**Stated exercise:** Update the records below by changing every "GUI agent" to "desktop assistant" and leaving everything else unchanged.

**Exercise data:**
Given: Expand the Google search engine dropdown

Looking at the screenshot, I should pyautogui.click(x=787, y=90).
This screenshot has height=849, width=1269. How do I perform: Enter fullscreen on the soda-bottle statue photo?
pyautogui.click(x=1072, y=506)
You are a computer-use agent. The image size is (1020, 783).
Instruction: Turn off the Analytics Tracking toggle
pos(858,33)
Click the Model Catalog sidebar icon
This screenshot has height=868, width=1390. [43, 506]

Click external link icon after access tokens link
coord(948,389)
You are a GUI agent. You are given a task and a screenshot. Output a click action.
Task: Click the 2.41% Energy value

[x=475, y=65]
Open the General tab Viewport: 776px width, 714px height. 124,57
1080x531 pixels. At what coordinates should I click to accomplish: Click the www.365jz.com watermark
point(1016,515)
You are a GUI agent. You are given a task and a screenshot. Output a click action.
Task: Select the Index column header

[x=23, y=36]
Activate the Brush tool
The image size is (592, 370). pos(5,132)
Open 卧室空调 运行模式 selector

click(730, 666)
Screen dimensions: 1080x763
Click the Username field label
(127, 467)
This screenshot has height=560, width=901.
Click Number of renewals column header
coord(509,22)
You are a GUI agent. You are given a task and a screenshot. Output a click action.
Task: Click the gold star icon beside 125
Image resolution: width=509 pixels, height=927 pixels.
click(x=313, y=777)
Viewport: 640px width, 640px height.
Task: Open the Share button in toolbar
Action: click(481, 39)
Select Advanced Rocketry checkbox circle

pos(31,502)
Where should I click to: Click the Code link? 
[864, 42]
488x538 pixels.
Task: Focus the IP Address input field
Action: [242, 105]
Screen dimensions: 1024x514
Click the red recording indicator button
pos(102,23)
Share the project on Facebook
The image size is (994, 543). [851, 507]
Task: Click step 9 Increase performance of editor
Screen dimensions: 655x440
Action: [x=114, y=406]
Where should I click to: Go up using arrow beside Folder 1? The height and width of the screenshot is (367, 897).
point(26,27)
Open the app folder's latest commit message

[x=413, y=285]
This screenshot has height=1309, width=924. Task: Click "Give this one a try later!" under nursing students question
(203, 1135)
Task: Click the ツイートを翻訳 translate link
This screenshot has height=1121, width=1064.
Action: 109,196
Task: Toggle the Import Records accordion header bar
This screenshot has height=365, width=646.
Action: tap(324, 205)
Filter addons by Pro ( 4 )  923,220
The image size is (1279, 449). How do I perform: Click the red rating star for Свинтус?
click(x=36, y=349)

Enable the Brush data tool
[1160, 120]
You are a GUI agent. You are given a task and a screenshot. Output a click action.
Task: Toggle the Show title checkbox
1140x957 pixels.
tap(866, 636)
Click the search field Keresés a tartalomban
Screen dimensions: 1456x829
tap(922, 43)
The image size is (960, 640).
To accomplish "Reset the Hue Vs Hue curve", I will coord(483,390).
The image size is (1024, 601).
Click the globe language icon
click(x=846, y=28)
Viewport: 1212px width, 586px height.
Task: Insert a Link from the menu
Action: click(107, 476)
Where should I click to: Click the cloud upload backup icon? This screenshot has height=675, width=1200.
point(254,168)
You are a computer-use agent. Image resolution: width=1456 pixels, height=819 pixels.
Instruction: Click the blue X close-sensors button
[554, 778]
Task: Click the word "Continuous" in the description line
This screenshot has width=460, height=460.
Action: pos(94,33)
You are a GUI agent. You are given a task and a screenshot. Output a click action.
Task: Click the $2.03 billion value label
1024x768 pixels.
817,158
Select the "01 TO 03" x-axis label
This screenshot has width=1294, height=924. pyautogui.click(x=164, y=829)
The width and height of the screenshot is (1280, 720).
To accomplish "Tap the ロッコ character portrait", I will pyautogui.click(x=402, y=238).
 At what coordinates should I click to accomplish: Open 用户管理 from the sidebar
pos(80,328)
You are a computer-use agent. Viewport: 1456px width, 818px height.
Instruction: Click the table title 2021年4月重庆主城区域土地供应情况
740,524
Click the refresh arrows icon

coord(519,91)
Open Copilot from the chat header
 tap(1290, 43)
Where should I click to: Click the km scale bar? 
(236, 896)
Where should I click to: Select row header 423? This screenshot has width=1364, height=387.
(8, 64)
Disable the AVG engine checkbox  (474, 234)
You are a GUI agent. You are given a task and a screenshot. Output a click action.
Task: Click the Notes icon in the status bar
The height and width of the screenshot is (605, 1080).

**Task solution:**
Given: Expand the Google search engine dropdown

Looking at the screenshot, I should pyautogui.click(x=787, y=90).
This screenshot has height=849, width=1269. How do I perform: Enter fullscreen on the soda-bottle statue photo?
pyautogui.click(x=1072, y=506)
You are a computer-use agent. The image size is (1020, 783).
Instruction: Turn off the Analytics Tracking toggle
pos(858,33)
Click the Model Catalog sidebar icon
This screenshot has height=868, width=1390. [43, 506]

Click external link icon after access tokens link
coord(948,389)
You are a desktop assistant. You are given a task and a screenshot. Output a click action.
Task: Click the 2.41% Energy value

[x=475, y=65]
Open the General tab Viewport: 776px width, 714px height. 124,57
1080x531 pixels. At what coordinates should I click to accomplish: Click the www.365jz.com watermark
point(1016,515)
You are a desktop assistant. You are given a task and a screenshot. Output a click action.
Task: Select the Index column header

[x=23, y=36]
Activate the Brush tool
The image size is (592, 370). pos(5,132)
Open 卧室空调 运行模式 selector

click(730, 666)
Screen dimensions: 1080x763
Click the Username field label
(127, 467)
This screenshot has height=560, width=901.
Click Number of renewals column header
coord(509,22)
You are a desktop assistant. You are given a task and a screenshot. Output a click action.
Task: Click the gold star icon beside 125
Image resolution: width=509 pixels, height=927 pixels.
click(x=313, y=777)
Viewport: 640px width, 640px height.
Task: Open the Share button in toolbar
Action: click(481, 39)
Select Advanced Rocketry checkbox circle

pos(31,502)
Where should I click to: Click the Code link? 
[864, 42]
488x538 pixels.
Task: Focus the IP Address input field
Action: [242, 105]
Screen dimensions: 1024x514
Click the red recording indicator button
pos(102,23)
Share the project on Facebook
The image size is (994, 543). [851, 507]
Task: Click step 9 Increase performance of editor
Screen dimensions: 655x440
Action: [x=114, y=406]
Where should I click to: Go up using arrow beside Folder 1? The height and width of the screenshot is (367, 897).
point(26,27)
Open the app folder's latest commit message

[x=413, y=285]
This screenshot has height=1309, width=924. Task: Click "Give this one a try later!" under nursing students question
(203, 1135)
Task: Click the ツイートを翻訳 translate link
This screenshot has height=1121, width=1064.
Action: 109,196
Task: Toggle the Import Records accordion header bar
This screenshot has height=365, width=646.
Action: tap(324, 205)
Filter addons by Pro ( 4 )  923,220
The image size is (1279, 449). How do I perform: Click the red rating star for Свинтус?
click(x=36, y=349)

Enable the Brush data tool
[1160, 120]
You are a desktop assistant. You are given a task and a screenshot. Output a click action.
Task: Toggle the Show title checkbox
1140x957 pixels.
tap(866, 636)
Click the search field Keresés a tartalomban
Screen dimensions: 1456x829
tap(922, 43)
The image size is (960, 640).
To accomplish "Reset the Hue Vs Hue curve", I will coord(483,390).
The image size is (1024, 601).
Click the globe language icon
click(x=846, y=28)
Viewport: 1212px width, 586px height.
Task: Insert a Link from the menu
Action: click(107, 476)
Where should I click to: Click the cloud upload backup icon? This screenshot has height=675, width=1200.
point(254,168)
You are a computer-use agent. Image resolution: width=1456 pixels, height=819 pixels.
Instruction: Click the blue X close-sensors button
[554, 778]
Task: Click the word "Continuous" in the description line
This screenshot has width=460, height=460.
Action: pos(94,33)
You are a desktop assistant. You are given a task and a screenshot. Output a click action.
Task: Click the $2.03 billion value label
1024x768 pixels.
817,158
Select the "01 TO 03" x-axis label
This screenshot has width=1294, height=924. pyautogui.click(x=164, y=829)
The width and height of the screenshot is (1280, 720).
To accomplish "Tap the ロッコ character portrait", I will pyautogui.click(x=402, y=238).
 At what coordinates should I click to accomplish: Open 用户管理 from the sidebar
pos(80,328)
You are a computer-use agent. Viewport: 1456px width, 818px height.
Instruction: Click the table title 2021年4月重庆主城区域土地供应情况
740,524
Click the refresh arrows icon

coord(519,91)
Open Copilot from the chat header
 tap(1290, 43)
Where should I click to: Click the km scale bar? 
(236, 896)
Where should I click to: Select row header 423? This screenshot has width=1364, height=387.
(8, 64)
Disable the AVG engine checkbox  (474, 234)
You are a desktop assistant. You are given a task and a screenshot. Output a click action.
Task: Click the Notes icon in the status bar
The height and width of the screenshot is (605, 1080).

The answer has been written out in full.